■ **Exercise material**
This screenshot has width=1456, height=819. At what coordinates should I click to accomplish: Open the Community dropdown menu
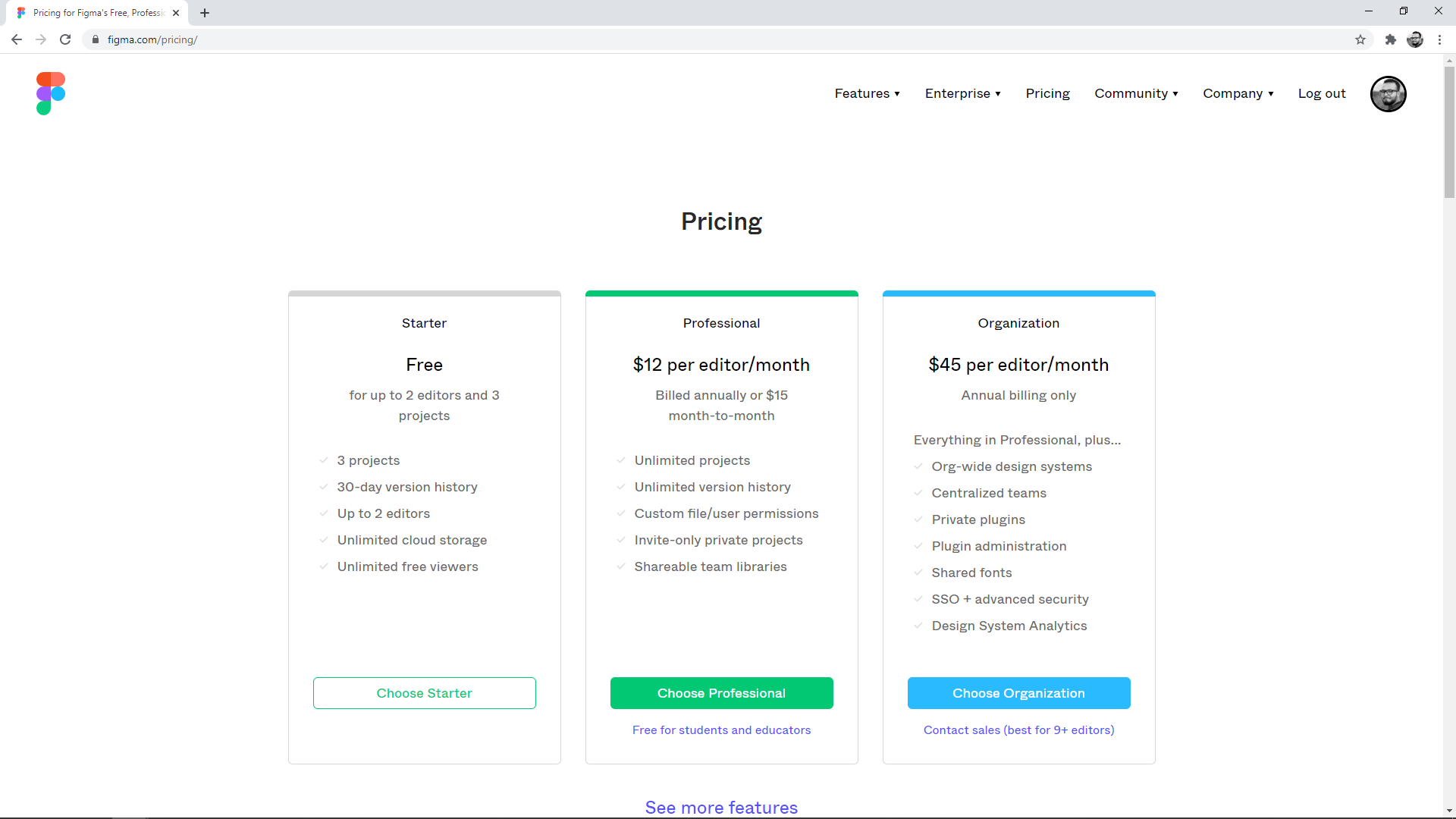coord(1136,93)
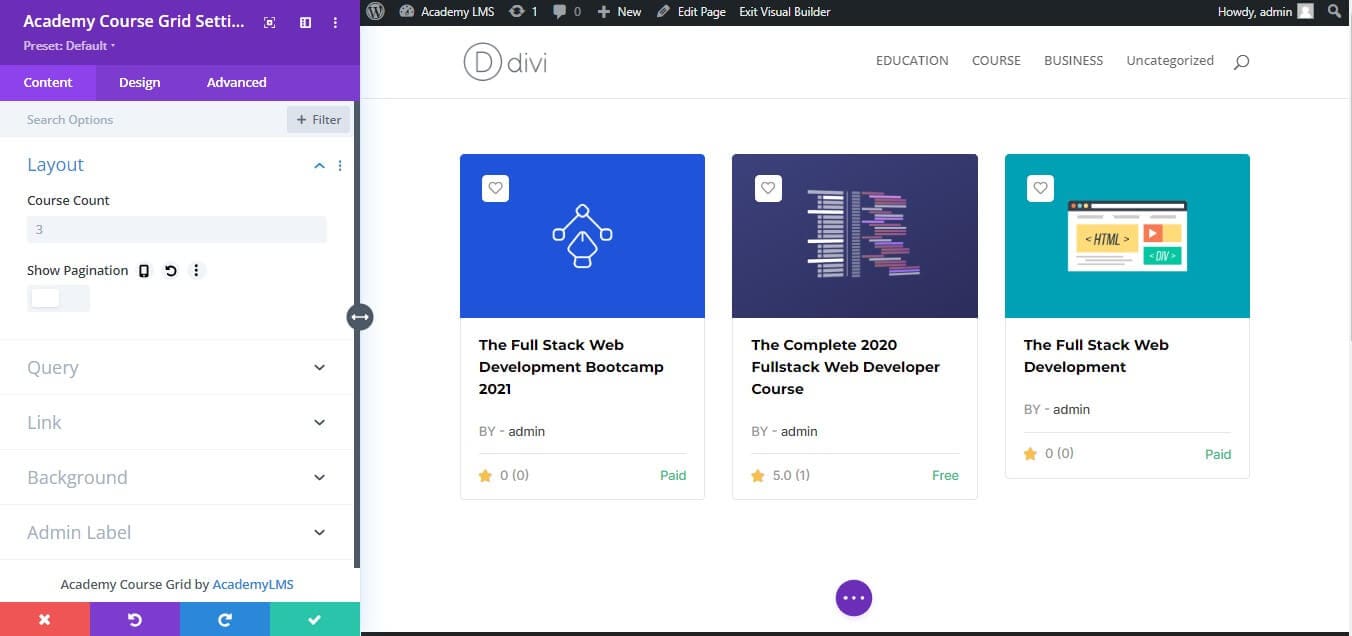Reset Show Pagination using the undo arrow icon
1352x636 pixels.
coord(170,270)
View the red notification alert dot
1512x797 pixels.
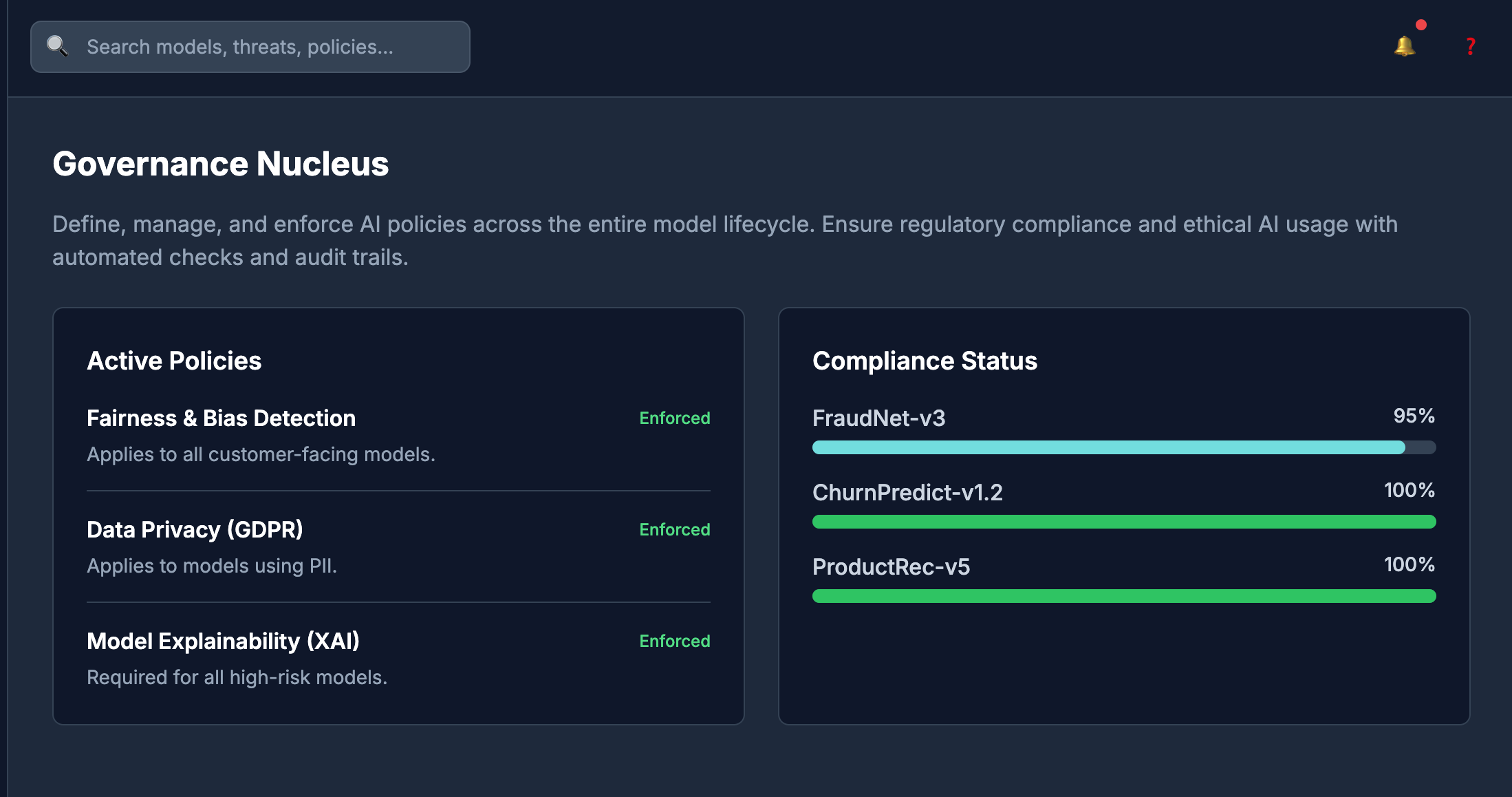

■ **Written request**
Write out all of the data above word for word, leaving out the pictures.

■ **Task result**
This screenshot has width=1456, height=819. At what coordinates should I click to accomplish: Open the Community dropdown menu
coord(1136,93)
Reset Show Pagination using the undo arrow icon
1352x636 pixels.
coord(170,270)
View the red notification alert dot
1512x797 pixels.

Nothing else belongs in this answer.